═══ Records supplied

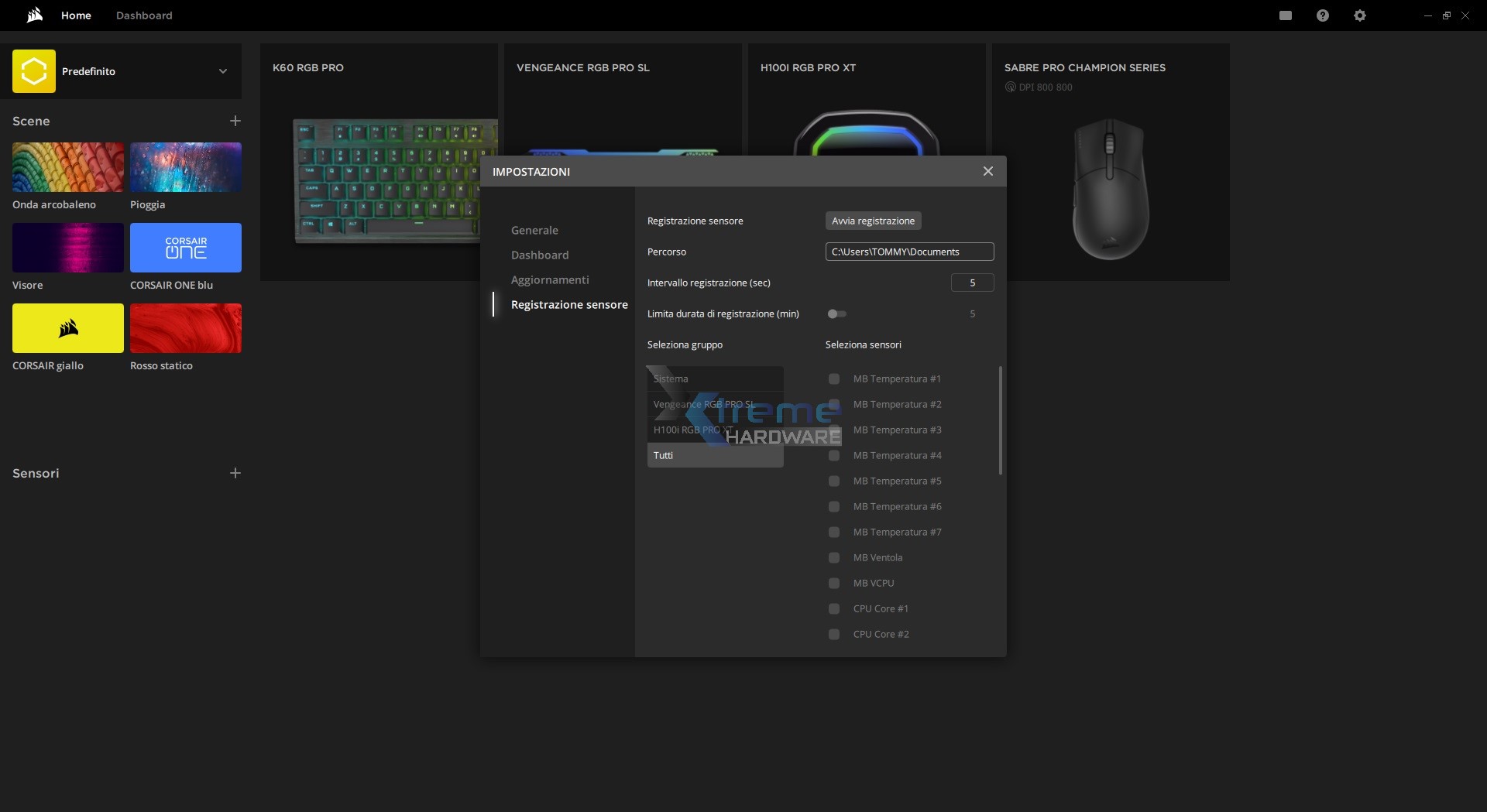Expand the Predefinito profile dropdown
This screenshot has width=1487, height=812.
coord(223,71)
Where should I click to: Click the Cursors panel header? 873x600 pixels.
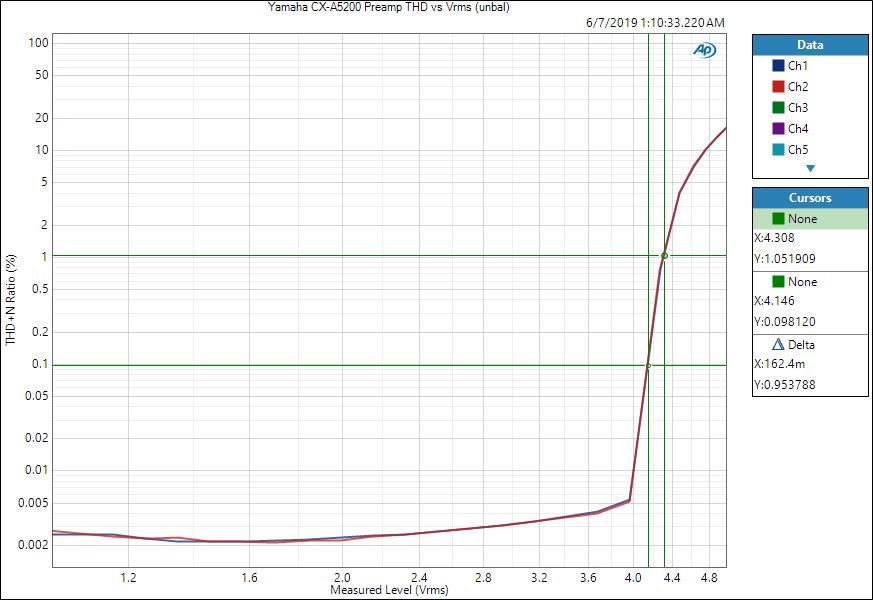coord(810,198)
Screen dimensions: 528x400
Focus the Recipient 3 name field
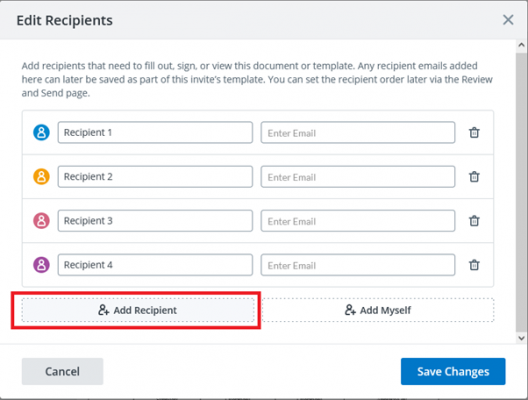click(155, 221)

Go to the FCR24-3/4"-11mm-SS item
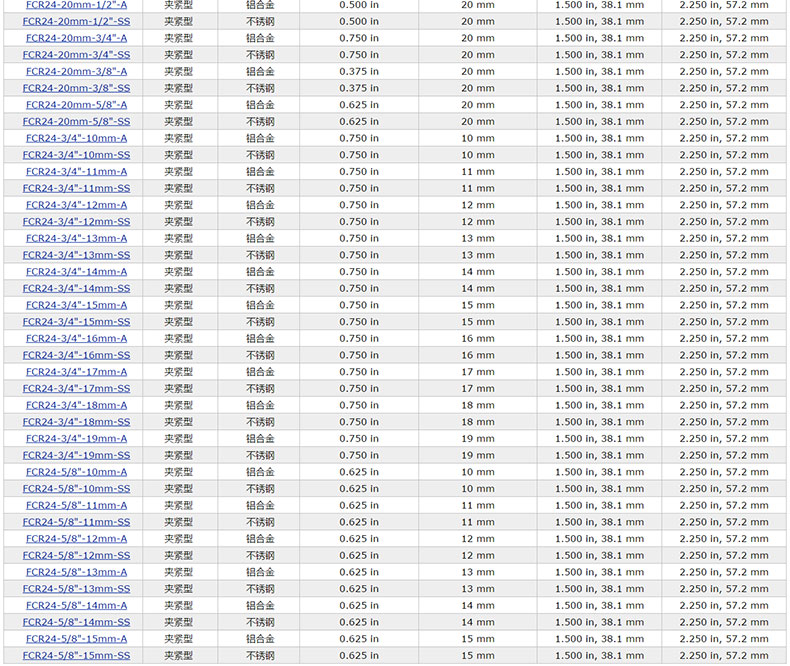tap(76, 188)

══════
═══ Records supplied

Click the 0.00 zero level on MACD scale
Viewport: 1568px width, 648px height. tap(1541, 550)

══════

> **Requirement**
Copy the records line for line, starting at the line that contains "Expand the Predefinito profile dropdown" and ending at the line that contains "tap(76, 188)". Leave the pictures out.

> **Reply to the task**
Expand the Predefinito profile dropdown
This screenshot has width=1487, height=812.
coord(223,71)
Where should I click to: Click the Cursors panel header? 873x600 pixels.
coord(810,198)
Screen dimensions: 528x400
Focus the Recipient 3 name field
click(155, 221)

Go to the FCR24-3/4"-11mm-SS item
tap(76, 188)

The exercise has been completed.